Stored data
+++

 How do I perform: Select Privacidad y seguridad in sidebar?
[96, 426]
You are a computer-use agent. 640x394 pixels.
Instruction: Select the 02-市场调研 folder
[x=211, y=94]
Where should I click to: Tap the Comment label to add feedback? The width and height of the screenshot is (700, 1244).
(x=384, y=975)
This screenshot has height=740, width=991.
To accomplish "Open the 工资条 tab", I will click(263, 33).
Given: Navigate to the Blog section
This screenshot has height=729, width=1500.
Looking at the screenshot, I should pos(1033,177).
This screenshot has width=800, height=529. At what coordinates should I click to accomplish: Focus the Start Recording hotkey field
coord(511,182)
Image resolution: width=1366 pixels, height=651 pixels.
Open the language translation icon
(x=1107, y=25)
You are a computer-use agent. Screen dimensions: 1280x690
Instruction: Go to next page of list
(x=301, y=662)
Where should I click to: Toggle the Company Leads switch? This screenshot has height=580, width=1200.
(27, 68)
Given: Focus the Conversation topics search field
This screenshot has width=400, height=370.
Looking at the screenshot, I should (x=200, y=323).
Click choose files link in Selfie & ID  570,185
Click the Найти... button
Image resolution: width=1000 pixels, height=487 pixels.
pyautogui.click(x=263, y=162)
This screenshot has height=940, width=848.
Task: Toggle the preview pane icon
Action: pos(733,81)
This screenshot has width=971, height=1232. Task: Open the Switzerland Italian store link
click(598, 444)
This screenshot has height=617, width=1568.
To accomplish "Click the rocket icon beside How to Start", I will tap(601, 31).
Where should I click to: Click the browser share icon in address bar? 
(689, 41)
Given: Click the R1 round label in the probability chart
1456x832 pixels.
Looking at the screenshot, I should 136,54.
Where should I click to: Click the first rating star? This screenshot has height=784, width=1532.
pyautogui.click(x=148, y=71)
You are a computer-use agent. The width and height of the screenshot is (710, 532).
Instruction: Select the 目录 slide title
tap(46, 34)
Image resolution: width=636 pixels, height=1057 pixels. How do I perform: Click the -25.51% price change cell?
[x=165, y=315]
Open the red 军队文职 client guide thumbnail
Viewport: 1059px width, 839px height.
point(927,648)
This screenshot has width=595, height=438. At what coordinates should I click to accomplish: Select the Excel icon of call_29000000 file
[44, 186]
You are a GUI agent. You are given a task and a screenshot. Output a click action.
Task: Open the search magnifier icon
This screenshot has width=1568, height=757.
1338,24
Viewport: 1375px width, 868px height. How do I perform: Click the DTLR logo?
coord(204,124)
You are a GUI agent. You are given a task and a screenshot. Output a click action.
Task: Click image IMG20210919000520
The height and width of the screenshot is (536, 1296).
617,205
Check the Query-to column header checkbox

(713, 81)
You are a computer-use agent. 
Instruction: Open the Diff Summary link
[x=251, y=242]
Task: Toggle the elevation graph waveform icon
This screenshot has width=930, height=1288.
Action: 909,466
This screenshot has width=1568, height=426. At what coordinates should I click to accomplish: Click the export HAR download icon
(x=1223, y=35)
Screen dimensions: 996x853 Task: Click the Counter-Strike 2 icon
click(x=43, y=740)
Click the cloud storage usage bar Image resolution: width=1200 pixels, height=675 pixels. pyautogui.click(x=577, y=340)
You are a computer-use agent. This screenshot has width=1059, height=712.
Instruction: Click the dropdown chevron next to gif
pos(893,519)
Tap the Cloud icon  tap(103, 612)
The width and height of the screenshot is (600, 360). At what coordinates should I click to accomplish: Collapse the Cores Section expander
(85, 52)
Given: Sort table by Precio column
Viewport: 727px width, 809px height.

+++

Task to carry out
Your answer should hold the line with "Task: Open the search magnifier icon" and each line after it to the end of the data, retyped exactly. Include no other lines.

Your response
Task: Open the search magnifier icon
This screenshot has width=1568, height=757.
1338,24
Viewport: 1375px width, 868px height. How do I perform: Click the DTLR logo?
coord(204,124)
You are a GUI agent. You are given a task and a screenshot. Output a click action.
Task: Click image IMG20210919000520
The height and width of the screenshot is (536, 1296).
617,205
Check the Query-to column header checkbox

(713, 81)
You are a computer-use agent. 
Instruction: Open the Diff Summary link
[x=251, y=242]
Task: Toggle the elevation graph waveform icon
This screenshot has width=930, height=1288.
Action: 909,466
This screenshot has width=1568, height=426. At what coordinates should I click to accomplish: Click the export HAR download icon
(x=1223, y=35)
Screen dimensions: 996x853 Task: Click the Counter-Strike 2 icon
click(x=43, y=740)
Click the cloud storage usage bar Image resolution: width=1200 pixels, height=675 pixels. pyautogui.click(x=577, y=340)
You are a computer-use agent. This screenshot has width=1059, height=712.
Instruction: Click the dropdown chevron next to gif
pos(893,519)
Tap the Cloud icon  tap(103, 612)
The width and height of the screenshot is (600, 360). At what coordinates should I click to accomplish: Collapse the Cores Section expander
(85, 52)
Given: Sort table by Precio column
Viewport: 727px width, 809px height.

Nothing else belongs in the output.